## Given data:
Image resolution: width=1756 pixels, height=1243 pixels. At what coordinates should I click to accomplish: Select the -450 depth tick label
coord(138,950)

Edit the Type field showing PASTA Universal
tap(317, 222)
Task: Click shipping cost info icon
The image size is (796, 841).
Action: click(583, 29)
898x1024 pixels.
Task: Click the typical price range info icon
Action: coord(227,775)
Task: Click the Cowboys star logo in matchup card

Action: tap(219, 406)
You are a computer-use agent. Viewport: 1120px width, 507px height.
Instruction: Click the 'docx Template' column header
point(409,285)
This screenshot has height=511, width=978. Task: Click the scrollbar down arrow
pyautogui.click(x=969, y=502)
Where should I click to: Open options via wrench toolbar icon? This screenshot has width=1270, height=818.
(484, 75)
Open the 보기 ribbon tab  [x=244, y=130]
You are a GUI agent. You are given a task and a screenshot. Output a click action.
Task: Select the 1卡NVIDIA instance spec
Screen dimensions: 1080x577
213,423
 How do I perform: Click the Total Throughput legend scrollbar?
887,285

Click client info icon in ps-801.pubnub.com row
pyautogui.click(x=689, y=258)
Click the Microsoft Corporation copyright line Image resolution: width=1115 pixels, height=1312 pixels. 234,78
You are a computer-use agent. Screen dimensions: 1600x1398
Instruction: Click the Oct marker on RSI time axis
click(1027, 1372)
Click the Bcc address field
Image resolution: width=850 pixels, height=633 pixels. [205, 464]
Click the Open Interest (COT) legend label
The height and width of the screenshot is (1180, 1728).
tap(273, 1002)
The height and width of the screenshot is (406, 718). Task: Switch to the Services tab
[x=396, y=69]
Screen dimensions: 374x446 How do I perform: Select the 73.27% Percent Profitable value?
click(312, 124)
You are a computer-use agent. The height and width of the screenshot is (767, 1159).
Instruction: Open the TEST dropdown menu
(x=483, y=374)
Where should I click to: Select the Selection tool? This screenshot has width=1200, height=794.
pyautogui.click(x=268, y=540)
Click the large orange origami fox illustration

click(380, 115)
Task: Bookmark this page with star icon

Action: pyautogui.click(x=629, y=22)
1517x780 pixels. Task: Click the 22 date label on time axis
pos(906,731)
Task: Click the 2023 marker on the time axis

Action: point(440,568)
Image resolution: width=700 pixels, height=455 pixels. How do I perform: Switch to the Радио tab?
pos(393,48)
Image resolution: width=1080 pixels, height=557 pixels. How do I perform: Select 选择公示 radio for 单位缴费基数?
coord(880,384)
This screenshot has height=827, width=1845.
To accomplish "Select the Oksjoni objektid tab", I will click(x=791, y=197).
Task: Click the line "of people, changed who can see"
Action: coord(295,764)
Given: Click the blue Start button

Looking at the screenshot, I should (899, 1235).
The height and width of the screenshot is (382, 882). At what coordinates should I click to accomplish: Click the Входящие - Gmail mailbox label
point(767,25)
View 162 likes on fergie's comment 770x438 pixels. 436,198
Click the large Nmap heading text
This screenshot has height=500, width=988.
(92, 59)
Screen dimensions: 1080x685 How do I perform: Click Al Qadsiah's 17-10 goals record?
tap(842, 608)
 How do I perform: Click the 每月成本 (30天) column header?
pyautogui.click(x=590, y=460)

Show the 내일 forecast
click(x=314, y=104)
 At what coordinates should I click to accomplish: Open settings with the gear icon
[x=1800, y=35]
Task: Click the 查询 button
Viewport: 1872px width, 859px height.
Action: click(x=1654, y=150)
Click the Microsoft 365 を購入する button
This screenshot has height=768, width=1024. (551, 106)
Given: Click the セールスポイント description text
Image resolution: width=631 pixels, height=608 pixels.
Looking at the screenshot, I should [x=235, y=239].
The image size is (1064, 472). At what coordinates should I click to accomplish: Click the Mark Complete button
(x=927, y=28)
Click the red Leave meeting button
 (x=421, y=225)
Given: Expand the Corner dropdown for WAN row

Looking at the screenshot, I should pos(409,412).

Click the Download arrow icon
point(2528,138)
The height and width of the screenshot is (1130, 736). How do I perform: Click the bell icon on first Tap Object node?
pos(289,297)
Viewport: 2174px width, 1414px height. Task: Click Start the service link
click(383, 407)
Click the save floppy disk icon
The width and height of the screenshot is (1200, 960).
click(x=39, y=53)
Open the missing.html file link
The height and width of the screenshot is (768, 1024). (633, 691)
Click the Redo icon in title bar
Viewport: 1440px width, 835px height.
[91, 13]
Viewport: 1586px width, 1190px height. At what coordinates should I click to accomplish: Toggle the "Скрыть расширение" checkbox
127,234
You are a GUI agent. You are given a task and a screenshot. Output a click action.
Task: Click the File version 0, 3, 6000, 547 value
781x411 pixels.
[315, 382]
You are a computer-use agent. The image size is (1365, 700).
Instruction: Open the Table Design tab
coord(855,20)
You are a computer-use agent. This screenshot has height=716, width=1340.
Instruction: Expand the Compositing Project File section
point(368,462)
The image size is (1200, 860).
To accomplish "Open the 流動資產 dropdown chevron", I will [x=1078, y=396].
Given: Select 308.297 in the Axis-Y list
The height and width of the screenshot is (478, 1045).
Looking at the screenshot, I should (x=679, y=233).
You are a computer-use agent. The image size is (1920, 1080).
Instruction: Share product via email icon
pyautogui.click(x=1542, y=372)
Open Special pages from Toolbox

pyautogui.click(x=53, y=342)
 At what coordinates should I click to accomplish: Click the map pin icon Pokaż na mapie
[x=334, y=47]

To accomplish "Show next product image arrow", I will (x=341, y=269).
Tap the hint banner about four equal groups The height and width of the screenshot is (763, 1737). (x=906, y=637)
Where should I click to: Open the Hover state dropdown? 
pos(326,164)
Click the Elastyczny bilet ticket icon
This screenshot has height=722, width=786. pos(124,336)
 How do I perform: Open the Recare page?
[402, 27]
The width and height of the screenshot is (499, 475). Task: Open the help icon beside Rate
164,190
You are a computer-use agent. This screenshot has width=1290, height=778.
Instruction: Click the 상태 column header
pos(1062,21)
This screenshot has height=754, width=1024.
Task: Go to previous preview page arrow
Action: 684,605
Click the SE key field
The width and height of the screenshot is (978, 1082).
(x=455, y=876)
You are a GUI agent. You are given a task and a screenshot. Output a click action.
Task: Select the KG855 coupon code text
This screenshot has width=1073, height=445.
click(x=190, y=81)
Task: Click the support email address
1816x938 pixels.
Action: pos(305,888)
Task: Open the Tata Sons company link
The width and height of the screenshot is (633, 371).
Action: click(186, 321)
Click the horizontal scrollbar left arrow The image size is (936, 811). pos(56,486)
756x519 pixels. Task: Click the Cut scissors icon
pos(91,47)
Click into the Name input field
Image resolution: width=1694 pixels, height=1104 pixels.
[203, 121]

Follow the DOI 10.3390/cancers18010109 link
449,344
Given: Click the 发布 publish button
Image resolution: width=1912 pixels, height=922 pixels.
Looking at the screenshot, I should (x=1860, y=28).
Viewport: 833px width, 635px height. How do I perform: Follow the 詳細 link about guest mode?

## Brief:
Write out every record again, exactly as it was written.

## Worked solution:
Image resolution: width=1756 pixels, height=1243 pixels. At what coordinates should I click to accomplish: Select the -450 depth tick label
coord(138,950)

Edit the Type field showing PASTA Universal
tap(317, 222)
Task: Click shipping cost info icon
The image size is (796, 841).
Action: click(583, 29)
898x1024 pixels.
Task: Click the typical price range info icon
Action: coord(227,775)
Task: Click the Cowboys star logo in matchup card

Action: tap(219, 406)
You are a computer-use agent. Viewport: 1120px width, 507px height.
Instruction: Click the 'docx Template' column header
point(409,285)
This screenshot has height=511, width=978. Task: Click the scrollbar down arrow
pyautogui.click(x=969, y=502)
Where should I click to: Open options via wrench toolbar icon? This screenshot has width=1270, height=818.
(484, 75)
Open the 보기 ribbon tab  [x=244, y=130]
You are a GUI agent. You are given a task and a screenshot. Output a click action.
Task: Select the 1卡NVIDIA instance spec
Screen dimensions: 1080x577
213,423
 How do I perform: Click the Total Throughput legend scrollbar?
887,285

Click client info icon in ps-801.pubnub.com row
pyautogui.click(x=689, y=258)
Click the Microsoft Corporation copyright line Image resolution: width=1115 pixels, height=1312 pixels. 234,78
You are a computer-use agent. Screen dimensions: 1600x1398
Instruction: Click the Oct marker on RSI time axis
click(1027, 1372)
Click the Bcc address field
Image resolution: width=850 pixels, height=633 pixels. [205, 464]
Click the Open Interest (COT) legend label
The height and width of the screenshot is (1180, 1728).
tap(273, 1002)
The height and width of the screenshot is (406, 718). Task: Switch to the Services tab
[x=396, y=69]
Screen dimensions: 374x446 How do I perform: Select the 73.27% Percent Profitable value?
click(312, 124)
You are a computer-use agent. The height and width of the screenshot is (767, 1159).
Instruction: Open the TEST dropdown menu
(x=483, y=374)
Where should I click to: Select the Selection tool? This screenshot has width=1200, height=794.
pyautogui.click(x=268, y=540)
Click the large orange origami fox illustration

click(380, 115)
Task: Bookmark this page with star icon

Action: pyautogui.click(x=629, y=22)
1517x780 pixels. Task: Click the 22 date label on time axis
pos(906,731)
Task: Click the 2023 marker on the time axis

Action: point(440,568)
Image resolution: width=700 pixels, height=455 pixels. How do I perform: Switch to the Радио tab?
pos(393,48)
Image resolution: width=1080 pixels, height=557 pixels. How do I perform: Select 选择公示 radio for 单位缴费基数?
coord(880,384)
This screenshot has height=827, width=1845.
To accomplish "Select the Oksjoni objektid tab", I will click(x=791, y=197).
Task: Click the line "of people, changed who can see"
Action: coord(295,764)
Given: Click the blue Start button

Looking at the screenshot, I should (899, 1235).
The height and width of the screenshot is (382, 882). At what coordinates should I click to accomplish: Click the Входящие - Gmail mailbox label
point(767,25)
View 162 likes on fergie's comment 770x438 pixels. 436,198
Click the large Nmap heading text
This screenshot has height=500, width=988.
(92, 59)
Screen dimensions: 1080x685 How do I perform: Click Al Qadsiah's 17-10 goals record?
tap(842, 608)
 How do I perform: Click the 每月成本 (30天) column header?
pyautogui.click(x=590, y=460)

Show the 내일 forecast
click(x=314, y=104)
 At what coordinates should I click to accomplish: Open settings with the gear icon
[x=1800, y=35]
Task: Click the 查询 button
Viewport: 1872px width, 859px height.
Action: click(x=1654, y=150)
Click the Microsoft 365 を購入する button
This screenshot has height=768, width=1024. (551, 106)
Given: Click the セールスポイント description text
Image resolution: width=631 pixels, height=608 pixels.
Looking at the screenshot, I should [x=235, y=239].
The image size is (1064, 472). At what coordinates should I click to accomplish: Click the Mark Complete button
(x=927, y=28)
Click the red Leave meeting button
 (x=421, y=225)
Given: Expand the Corner dropdown for WAN row

Looking at the screenshot, I should pos(409,412).

Click the Download arrow icon
point(2528,138)
The height and width of the screenshot is (1130, 736). How do I perform: Click the bell icon on first Tap Object node?
pos(289,297)
Viewport: 2174px width, 1414px height. Task: Click Start the service link
click(383, 407)
Click the save floppy disk icon
The width and height of the screenshot is (1200, 960).
click(x=39, y=53)
Open the missing.html file link
The height and width of the screenshot is (768, 1024). (633, 691)
Click the Redo icon in title bar
Viewport: 1440px width, 835px height.
[91, 13]
Viewport: 1586px width, 1190px height. At what coordinates should I click to accomplish: Toggle the "Скрыть расширение" checkbox
127,234
You are a GUI agent. You are given a task and a screenshot. Output a click action.
Task: Click the File version 0, 3, 6000, 547 value
781x411 pixels.
[315, 382]
You are a computer-use agent. The image size is (1365, 700).
Instruction: Open the Table Design tab
coord(855,20)
You are a computer-use agent. This screenshot has height=716, width=1340.
Instruction: Expand the Compositing Project File section
point(368,462)
The image size is (1200, 860).
To accomplish "Open the 流動資產 dropdown chevron", I will [x=1078, y=396].
Given: Select 308.297 in the Axis-Y list
The height and width of the screenshot is (478, 1045).
Looking at the screenshot, I should (x=679, y=233).
You are a computer-use agent. The image size is (1920, 1080).
Instruction: Share product via email icon
pyautogui.click(x=1542, y=372)
Open Special pages from Toolbox

pyautogui.click(x=53, y=342)
 At what coordinates should I click to accomplish: Click the map pin icon Pokaż na mapie
[x=334, y=47]

To accomplish "Show next product image arrow", I will (x=341, y=269).
Tap the hint banner about four equal groups The height and width of the screenshot is (763, 1737). (x=906, y=637)
Where should I click to: Open the Hover state dropdown? 
pos(326,164)
Click the Elastyczny bilet ticket icon
This screenshot has height=722, width=786. pos(124,336)
 How do I perform: Open the Recare page?
[402, 27]
The width and height of the screenshot is (499, 475). Task: Open the help icon beside Rate
164,190
You are a computer-use agent. This screenshot has width=1290, height=778.
Instruction: Click the 상태 column header
pos(1062,21)
This screenshot has height=754, width=1024.
Task: Go to previous preview page arrow
Action: 684,605
Click the SE key field
The width and height of the screenshot is (978, 1082).
(x=455, y=876)
You are a GUI agent. You are given a task and a screenshot. Output a click action.
Task: Select the KG855 coupon code text
This screenshot has width=1073, height=445.
click(x=190, y=81)
Task: Click the support email address
1816x938 pixels.
Action: pos(305,888)
Task: Open the Tata Sons company link
The width and height of the screenshot is (633, 371).
Action: click(186, 321)
Click the horizontal scrollbar left arrow The image size is (936, 811). pos(56,486)
756x519 pixels. Task: Click the Cut scissors icon
pos(91,47)
Click into the Name input field
Image resolution: width=1694 pixels, height=1104 pixels.
[203, 121]

Follow the DOI 10.3390/cancers18010109 link
449,344
Given: Click the 发布 publish button
Image resolution: width=1912 pixels, height=922 pixels.
Looking at the screenshot, I should (x=1860, y=28).
Viewport: 833px width, 635px height. How do I perform: Follow the 詳細 link about guest mode?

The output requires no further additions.